I recently listened to a radiolab podcast (from this past November!) that featured two authors: Steven Johnson (author of Where Good Ideas Come From) and Kevin Kelly (author of What Technology Wants).  The thrust of the argument, that both authors defended, was that the things we make (from tools to gadgets to computers) are an extension of the evolutionary processes that make us.  There is a lot to be gained from this perspective. However, the proposal that there is an individual-like willfulness in the technology, may go a bit too far.  I say this not because the technology is seen as living (which I think it is) but because we understand so little about the source and nature of our own willfulness.  Yet I found myself willing to allow it. Perhaps because an extreme like this is necessary to nudge the common perspective (which I think is wrong) away from the idea that individuals are discreet entities, fully aware of themselves, what they want, and what they are doing. The biological relatedness of ourselves and our equipment is very interesting and very plausible but we need to understand ‘the will’ better before we begin extending it to our equipment.
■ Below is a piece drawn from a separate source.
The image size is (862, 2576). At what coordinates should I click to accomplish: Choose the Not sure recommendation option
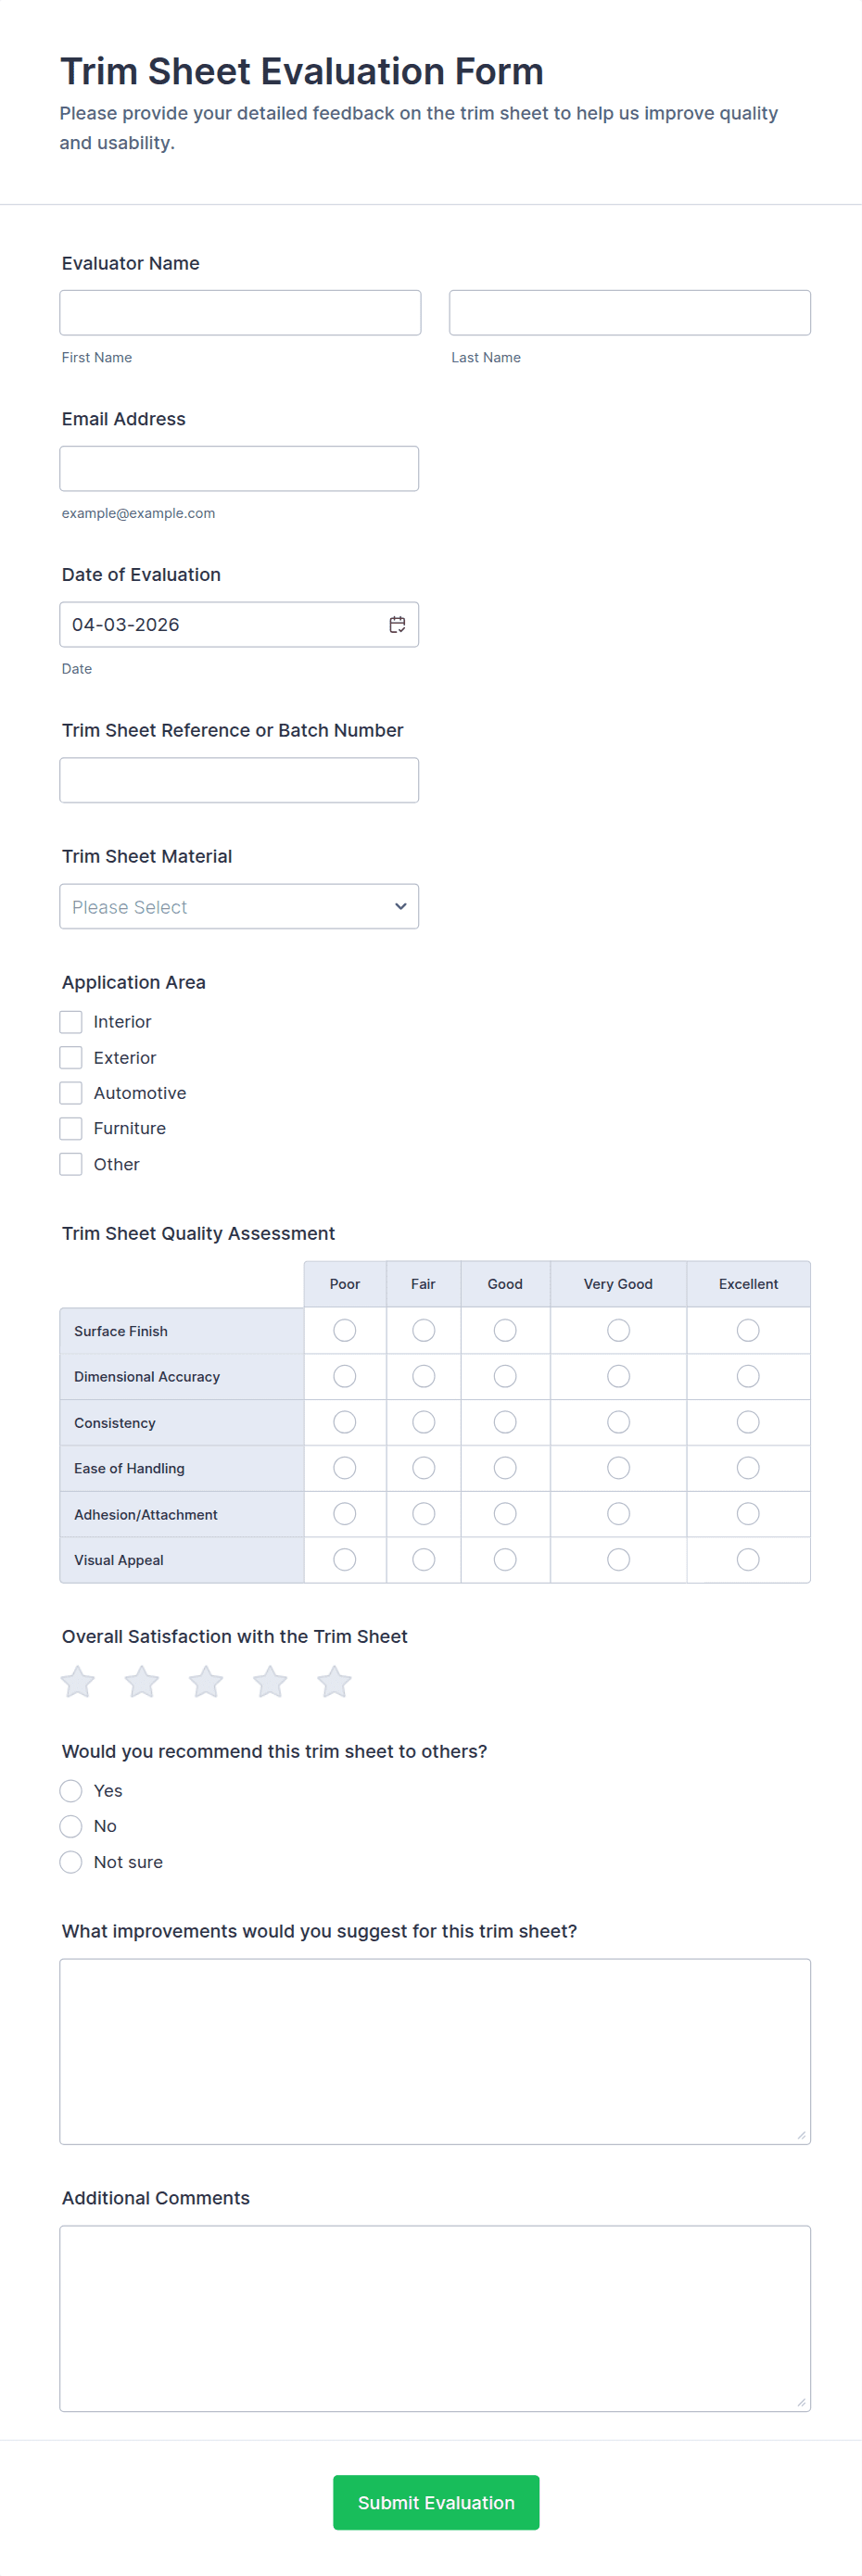point(71,1862)
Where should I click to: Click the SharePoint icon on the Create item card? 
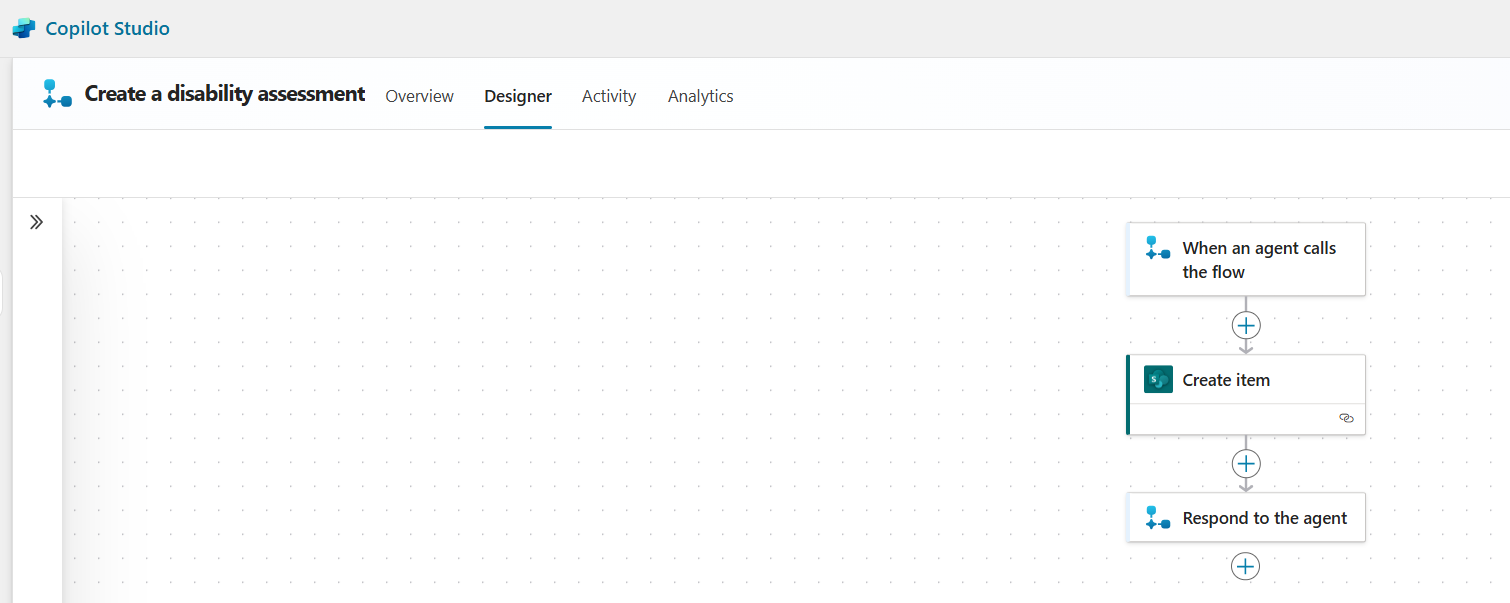tap(1157, 379)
I’m more interested, however, in the fundamental idea that brings Steven Johnson to the table, and is very nicely rendered by him.  His talk at a TED conference summarizes his perspective. There he says the following:

…an idea is a network on the most elemental level.  I mean, this is what is happening inside your brain.  A new idea is a new network of neurons firing in sync with each other inside your brain.  It’s a new configuration that has never formed before. And the question is: how do you get your brain into environments where these new networks are going to be more likely to form?  And it turns out that, in fact, the kind of network patterns of the outside world mimic a lot of the network patterns of the internal world of the human brain.
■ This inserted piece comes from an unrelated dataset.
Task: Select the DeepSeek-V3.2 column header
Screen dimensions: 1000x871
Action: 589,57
This sense that interior worlds and exterior ones mirror each other will inevitably provoke some useful new philosophical thoughts. And there are two other metaphors Johnson uses that I like very much because they match up with my own sense about things, including mathematics.  They are: the slow hunch and the liquid network.  In his book he refers to the concept of flow, that was coined by psychologist Mihaly Csikszentmihalyi, to describe the internal state of a productive mind.  He says:

It’s a lovely metaphor precisely because it suggests the essential fluidity that good ideas often need……it is not the miraculous illumination of a sudden brainstorm.  Rather, it is more the feeling of drifting along a stream, being carried in a clear direction, but still tossed in surprising ways by the eddies and whirls of moving water.

I particularly like this because it is about water, encouraging one to see ‘the thought’ in ‘the flesh’ again.  It can also be used, quite easily, to characterize the development of ideas in mathematics’ history.
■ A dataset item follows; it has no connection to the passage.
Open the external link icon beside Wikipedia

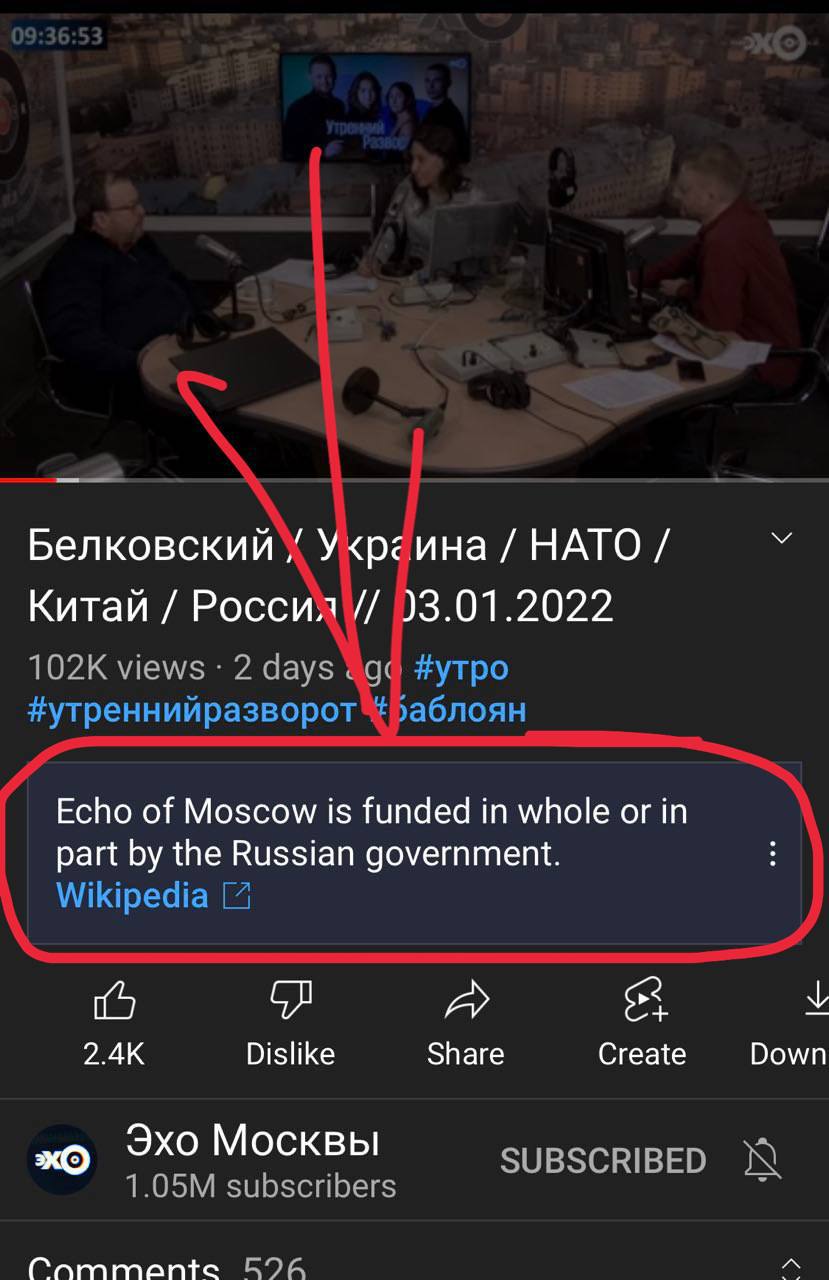tap(236, 894)
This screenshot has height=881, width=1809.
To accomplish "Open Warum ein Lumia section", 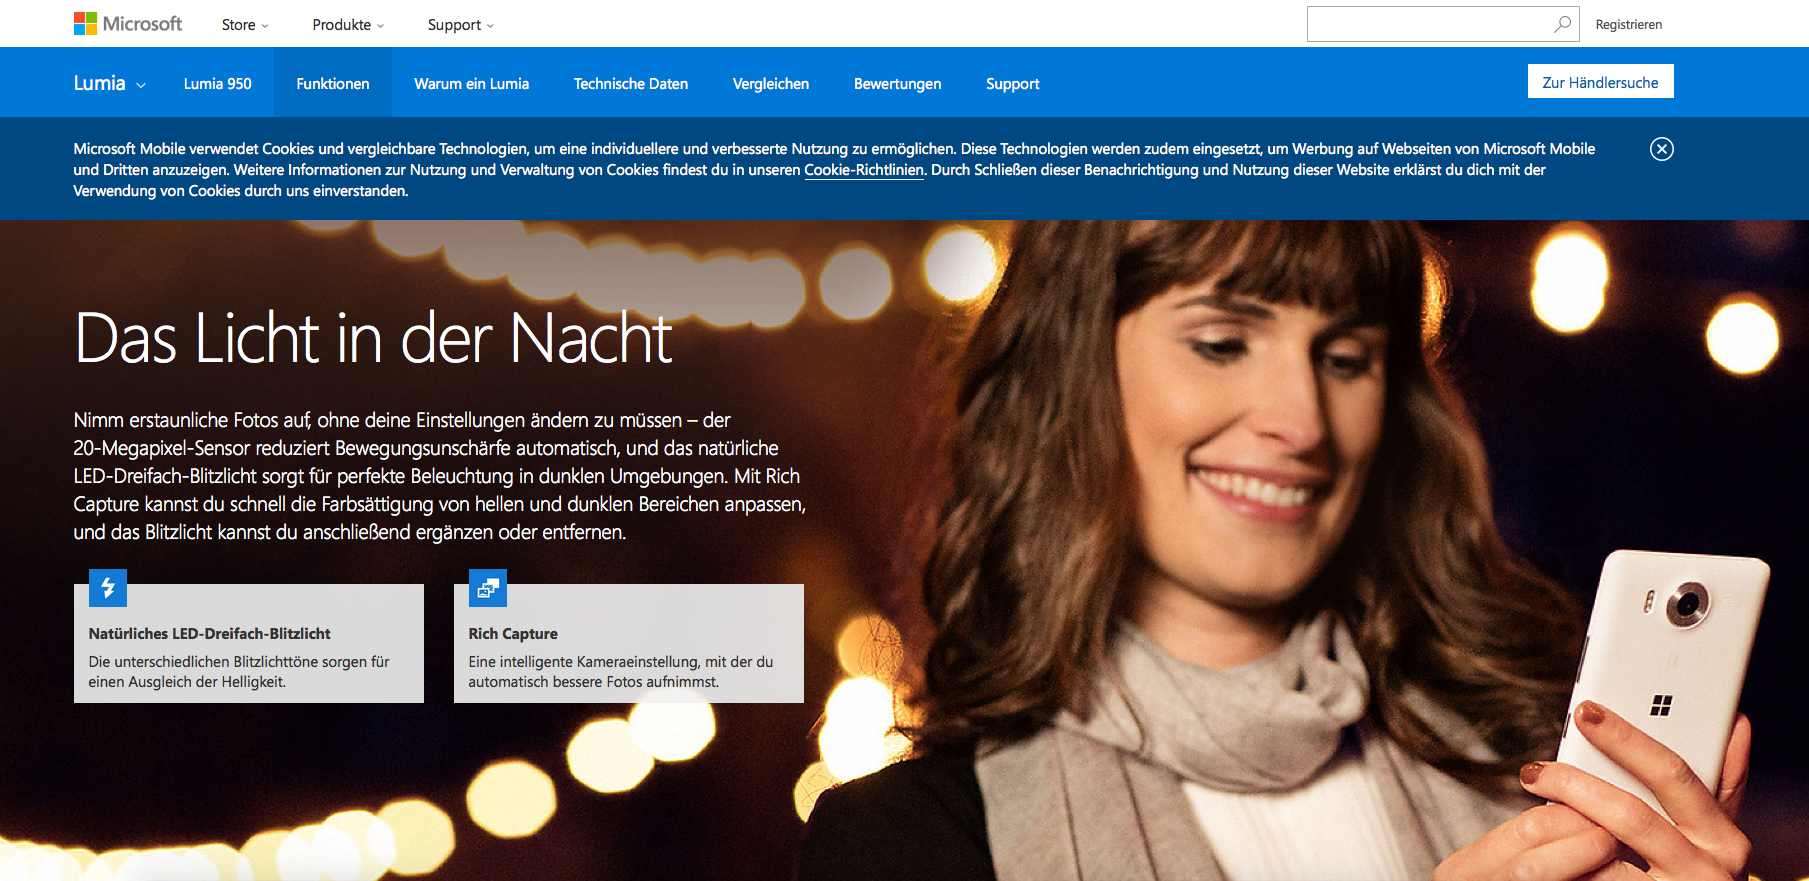I will (471, 84).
The slow hunch lines up with two things I like to think about.  One, is the centuries of introspective labor that move mathematics forward.  But the other is illustrated in the story he tells about Darwin.  Johnson retells Darwin’s own account of how the basic algorithm of natural selection “kind of pops into his head.”  But, Howard Gruber, who went back and looked at Darwin’s notebooks from the time, found that Darwin had the full theory, with apparent textbook clarity, for months and months before “his alleged epiphany.”  What Johnson proposes is that Darwin had the idea but in some way was unable to fully think it.  This not only illustrates the nature of “the slow hunch” but it demonstrates the spottiness of our awareness, the way our own thoughts can produce something that we don’t actually comprehend yet.  This is a way that I have thought about mathematics when I’ve looked at its many conceptually extended notions – like the various extensions of our original number concept till they lead to the real number continuum (or the value of the complex number for that matter). I continue to think that the earlier notions are not built up into these extensions, but are instead already part of the larger ones when we first glimpse them.   It may not be easy to defend this view, but trends in cognitive science, neuroscience, culture studies, even evolutionary psychology usually help me support it.